Figure 1.18: Warning for unmatching schema

In this recipe, we’ll create a batch macro to read each worksheet within an Excel file, even when they have a different schema.

Getting ready

We prepared a test set for you to follow along with this recipe, available at https://github.com/PacktPublishing/Alteryx-Designer-Cookbook/tree/main/ch1/Recipe3.

If you decided to use your data to try this recipe, make sure that your files have different schemas (with some fields in common so that you can see the effects of different configurations).

Make sure that under the Options→User Settings→Edit User Settings→Macros tab, you have at least one directory/folder set up as a macro repository (this makes it easier for Alteryx Designer to find your macros).
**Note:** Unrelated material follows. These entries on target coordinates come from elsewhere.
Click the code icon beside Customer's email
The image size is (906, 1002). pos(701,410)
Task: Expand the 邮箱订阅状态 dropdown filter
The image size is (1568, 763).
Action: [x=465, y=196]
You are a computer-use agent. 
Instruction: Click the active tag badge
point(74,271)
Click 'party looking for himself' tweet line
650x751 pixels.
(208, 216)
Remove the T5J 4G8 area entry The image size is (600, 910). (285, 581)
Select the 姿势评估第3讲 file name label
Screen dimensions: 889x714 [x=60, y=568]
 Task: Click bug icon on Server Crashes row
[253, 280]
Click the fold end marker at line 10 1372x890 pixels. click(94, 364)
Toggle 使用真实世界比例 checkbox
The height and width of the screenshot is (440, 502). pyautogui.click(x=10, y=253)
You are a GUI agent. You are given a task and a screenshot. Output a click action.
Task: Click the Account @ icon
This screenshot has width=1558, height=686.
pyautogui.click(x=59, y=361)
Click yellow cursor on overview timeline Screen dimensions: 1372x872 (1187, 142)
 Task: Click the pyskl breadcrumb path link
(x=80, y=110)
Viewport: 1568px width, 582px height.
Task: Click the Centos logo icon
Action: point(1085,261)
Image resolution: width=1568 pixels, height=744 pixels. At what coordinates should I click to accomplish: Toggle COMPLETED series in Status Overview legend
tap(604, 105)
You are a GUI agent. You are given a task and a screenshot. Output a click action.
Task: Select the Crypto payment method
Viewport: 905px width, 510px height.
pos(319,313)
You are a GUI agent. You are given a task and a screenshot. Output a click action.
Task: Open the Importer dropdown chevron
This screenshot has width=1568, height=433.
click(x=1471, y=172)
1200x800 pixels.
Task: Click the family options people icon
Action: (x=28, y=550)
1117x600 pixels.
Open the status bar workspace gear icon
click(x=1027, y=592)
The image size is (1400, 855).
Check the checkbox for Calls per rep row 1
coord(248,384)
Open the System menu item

As you can see, there can be several repositories configured, but one of them will be the default one:

Figure 1.19: Default macro repositories

How to do it…

Let’s start by creating a new workflow.Drop an Input Data tool onto your canvas and point it to the file you want to read:

Figure 1.20: Input Data tool configuration

From the Interface category, drop a Control Parameter tool onto the canvas and change its label to something meaningful (this is going to be your tool’s input anchor):

Figure 1.21: Control Parameter tool in the canvas

Once you have both tools, click and drag from the black Q connector of the Control Parameter tool and connect it to the lightning icon on top of the Input Data tool. You’ll notice that Alteryx Designer inserts an Action tool in the middle.Click on the Action tool to configure it, and select Update Input Data Tool from the Select an action type: dropdown, making sure that the Required option is selected:

Figure 1.22: Updating the action type

From the Interface category, drop a Macro Output tool and connect it to the Input Data tool output anchor (this is going to be the output anchor of your tool):

Figure 1.23: Completed macro

Open Interface Designer (from the View menu or by pressing Ctrl + Alt + D):

Figure 1.24: Interface Designer

Click on the gear icon at the left of the pop-up window so that you can access the output options:

Figure 1.25: Macro output options

Make sure that Output fields change based on macro’s configuration or data input is checked, and select Auto Configure by Name (Wait Until All Iterations Run) from the Output Mode option:

Figure 1.26: Macro output options configured

Now, save the workflow.

If you pay attention, Alteryx Designer will present you the Save dialog, pointing to the same folder you have configured as the default macro repository, and the extension of the file to be saved is .yxmc (“yx” for Alteryx; “mc” for macro).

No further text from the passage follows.